Let us dwell on “Theory Boys” for a moment, since its lyrics convey a whole theoretical world. The theory boy’s theory was a prestige object, used not in the service of any collective politics, but as part of a masculine bildungsroman which was nothing if not cringeworthy. In the song’s scenario, the theory boy was a bad boyfriend because he not only thought he knew everything, he also sought to make you feel inferior in the face of his knowledge, distilled from obsessive readings of fetishized male philosophers — Foucault and, as another verse notes, Nietzsche. Today one would call him a mansplainer, and his ostensibly subversive cultural knowledge was not to be mistaken for actual thinking. On the contrary, it consisted essentially of rote formulas that may, nevertheless, have channeled genuine existential angst. “Man is mortal, life is pointless, God is dead and stuff,” was the summary of his views offered in the fourth verse by the composer, Elizabeth Fein, who went on to become a psychological anthropologist. The theory boy was a connoisseur of yesterday’s philosophical dissidents in France and Germany, and what he sensed as radical chic was really a palimpsest of yesterday’s academic imperialisms, now eclipsed by the United States’ ascendant academic industries. Meanwhile he protected his expertise by avoiding his interlocutor’s domains of knowledge; he privileged his own verbal prowess over sexual reciprocity with his partner; and he aspired to style by practicing Francophile bobo consumerism, notably, as the third verse notes, by binging on coffee and cigarettes.
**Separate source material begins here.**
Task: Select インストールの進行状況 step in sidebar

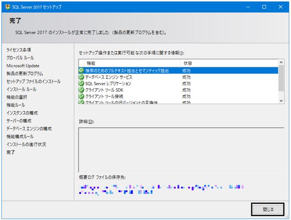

Methodologically, the point is that theory was enmeshed in a system of angsty patriarchy and frustrated desire. It was not that the theory boy definitively preferred the literary androgyny of French theory to the embodied femininity of his partner, since being a theory boy was clearly his coy sexual strategy.[1] In the libidinal economy of the song, the theory boy automagically constitutes an object of desire for the woman protagonist. He seems enticing in spite or because of his repulsive and excessive qualities, which give her desire for him a certain masochistic quality. In this, her desire mirrors his: the desire for theory is itself a masochistic desire, because who but a masochist (in this view) would be dumb enough to read Foucault for fun (Kulick 2006)? Just as the girl never gets what she wants from the boy yet can’t quit him, so too, it would seem, does the boy never get real knowledge from Foucault, but can’t stop reading him. The three of them enter into a paraphilic love triangle, where a girl chases a boy who chases a book, which in turn androgynously embodies both the masculinity of philosophical authority and the aesthetic femininity of French culture. Yet all the while, by the song’s account, the theory boy remains oddly trapped in himself, and in his barely intelligible code: “At least he can speak his own language—no-one else knows how.”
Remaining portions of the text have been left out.